Data excerpts
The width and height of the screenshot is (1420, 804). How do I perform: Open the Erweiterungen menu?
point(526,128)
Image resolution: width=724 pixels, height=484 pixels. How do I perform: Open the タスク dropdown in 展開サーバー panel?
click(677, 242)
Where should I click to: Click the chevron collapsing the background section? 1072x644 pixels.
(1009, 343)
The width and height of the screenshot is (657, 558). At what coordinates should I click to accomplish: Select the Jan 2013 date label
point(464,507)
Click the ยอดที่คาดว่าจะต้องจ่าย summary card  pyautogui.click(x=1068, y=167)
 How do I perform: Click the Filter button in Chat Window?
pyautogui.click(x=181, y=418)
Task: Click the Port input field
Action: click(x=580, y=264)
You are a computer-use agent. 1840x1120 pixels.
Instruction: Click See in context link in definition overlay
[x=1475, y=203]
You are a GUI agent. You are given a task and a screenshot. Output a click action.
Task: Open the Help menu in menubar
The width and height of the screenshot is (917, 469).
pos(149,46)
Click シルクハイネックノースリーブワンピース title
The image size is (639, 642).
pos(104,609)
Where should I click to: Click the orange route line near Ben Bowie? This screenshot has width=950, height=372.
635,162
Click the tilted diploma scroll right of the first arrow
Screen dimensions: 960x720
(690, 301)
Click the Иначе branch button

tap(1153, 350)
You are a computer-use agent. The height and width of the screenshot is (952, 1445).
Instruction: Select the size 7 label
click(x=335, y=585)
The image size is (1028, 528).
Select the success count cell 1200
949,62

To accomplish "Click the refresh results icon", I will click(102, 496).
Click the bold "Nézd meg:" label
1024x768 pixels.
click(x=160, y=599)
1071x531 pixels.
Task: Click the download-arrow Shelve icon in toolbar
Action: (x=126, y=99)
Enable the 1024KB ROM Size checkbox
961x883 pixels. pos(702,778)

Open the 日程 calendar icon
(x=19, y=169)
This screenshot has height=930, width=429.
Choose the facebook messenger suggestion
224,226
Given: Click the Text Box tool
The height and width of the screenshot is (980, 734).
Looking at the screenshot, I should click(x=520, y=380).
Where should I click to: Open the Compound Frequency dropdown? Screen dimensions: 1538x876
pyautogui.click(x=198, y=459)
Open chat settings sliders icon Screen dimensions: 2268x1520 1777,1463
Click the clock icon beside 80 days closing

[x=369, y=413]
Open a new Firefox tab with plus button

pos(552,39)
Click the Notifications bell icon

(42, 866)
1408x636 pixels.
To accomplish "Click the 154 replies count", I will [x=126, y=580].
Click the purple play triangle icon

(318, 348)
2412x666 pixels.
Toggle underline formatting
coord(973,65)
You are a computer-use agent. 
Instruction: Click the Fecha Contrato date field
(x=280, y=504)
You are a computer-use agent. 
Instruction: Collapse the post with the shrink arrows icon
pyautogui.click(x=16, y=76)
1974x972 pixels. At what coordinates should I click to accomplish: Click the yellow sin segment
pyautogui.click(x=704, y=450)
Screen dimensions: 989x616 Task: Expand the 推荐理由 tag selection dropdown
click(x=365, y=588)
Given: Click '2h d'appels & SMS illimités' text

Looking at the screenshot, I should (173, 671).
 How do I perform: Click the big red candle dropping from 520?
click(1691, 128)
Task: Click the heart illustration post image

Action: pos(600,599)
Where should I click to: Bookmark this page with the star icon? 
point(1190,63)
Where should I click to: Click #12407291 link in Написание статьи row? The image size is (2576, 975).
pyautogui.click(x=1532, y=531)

▶ **Task brief**
Having located the line containing "Open chat settings", set it down along with every line after it through the end of the data, reproducing each exactly.

▶ **Result for this exercise**
Open chat settings sliders icon Screen dimensions: 2268x1520 1777,1463
Click the clock icon beside 80 days closing

[x=369, y=413]
Open a new Firefox tab with plus button

pos(552,39)
Click the Notifications bell icon

(42, 866)
1408x636 pixels.
To accomplish "Click the 154 replies count", I will [x=126, y=580].
Click the purple play triangle icon

(318, 348)
2412x666 pixels.
Toggle underline formatting
coord(973,65)
You are a computer-use agent. 
Instruction: Click the Fecha Contrato date field
(x=280, y=504)
You are a computer-use agent. 
Instruction: Collapse the post with the shrink arrows icon
pyautogui.click(x=16, y=76)
1974x972 pixels. At what coordinates should I click to accomplish: Click the yellow sin segment
pyautogui.click(x=704, y=450)
Screen dimensions: 989x616 Task: Expand the 推荐理由 tag selection dropdown
click(x=365, y=588)
Given: Click '2h d'appels & SMS illimités' text

Looking at the screenshot, I should (173, 671).
 How do I perform: Click the big red candle dropping from 520?
click(1691, 128)
Task: Click the heart illustration post image

Action: pos(600,599)
Where should I click to: Bookmark this page with the star icon? 
point(1190,63)
Where should I click to: Click #12407291 link in Написание статьи row? The image size is (2576, 975).
pyautogui.click(x=1532, y=531)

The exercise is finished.